Bharati Chaturvedi, founder and director of Chintan Environmental Research and Action Group, claimed the entire GRAP initiative was problematic and that the measures should have been in place throughout the year.
“The action plan is problematic. It worked well as a concept when we had no access to data. But these measures should be in place throughout the year in order to bring down AQI levels to 100 or below,” Chaturvedi told PTI.
She further said construction workers were not being compensated enough and schools’ vacation schedules should have been reworked earlier.
“Construction workers in Delhi are not getting enough compensation. Most of them earn Rs 18,000 a month whereas the Delhi government is offering only Rs 5,000 a month.
The CAQM had on Saturday directed authorities to impose a ban on construction and demolition activities in Delhi-NCR, barring essential projects, under the third stage of GRAP.

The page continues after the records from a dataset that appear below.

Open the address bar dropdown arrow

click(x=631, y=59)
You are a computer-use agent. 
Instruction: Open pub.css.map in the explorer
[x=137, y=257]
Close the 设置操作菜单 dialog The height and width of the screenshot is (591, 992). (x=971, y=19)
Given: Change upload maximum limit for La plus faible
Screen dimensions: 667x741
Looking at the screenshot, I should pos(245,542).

Chaturvedi further said, “GRAP was implemented earlier too and shutting down schools under the action plan is nothing new. This happens every year, so why didn’t the Kejriwal government re-work their vacation schedules?”
Chief Minister Arvind Kejriwal on Friday said primary schools would be closed from Saturday in a bid to protect children from the effects of the deteriorating air quality.
Environment Minister Gopal Rai ordered 50 per cent staff of Delhi government to work from home and said an advisory would be issued to private offices to follow suit.
Speaking about implementation of the final stage of GRAP, environmentalist Bhavreen Kandhari said it was a little too late to implement such measures.
“Good to know that diesel vehicles have been put under restrictions but isn’t it a little too late? There are around 19 lakh vehicles in the national capital that do not have a valid PUCC (Pollution Under Control Certificates) but there is no technology to know whether such vehicles are plying on the roads or a system to impound them,” Kandhari told PTI.
She alleged that the measures announced were ineffective as there were not enough boots on the ground.
“Do we have enough force/personnel to implement these measures? For the existing ones, do they have the equipment and a strategy to impound these vehicles? Has the commission considered taking up additional companies of CAPF (Central Armed Police Forces) on all border checkpoints to assist the Transport department to stop polluting vehicles from entering?
“GRAP can go from 1 to a million stage but has no meaning if the laws aren’t enforced,” she said.
Centre for Research on Energy and Clean Air analyst Sunil Dahiya said the CAQM should also pull up inefficient administrations through penal actions if they failed to control pollution from sources within their areas of control.
“It is time the CAQM starts using its powers to shut down polluting industries and activities. The commission should also pull up the inefficient administration through penal actions if they fail to control pollution.
“We have enough resources and systems in place to identify polluters and those should be used for strict governance,” Dahiya said.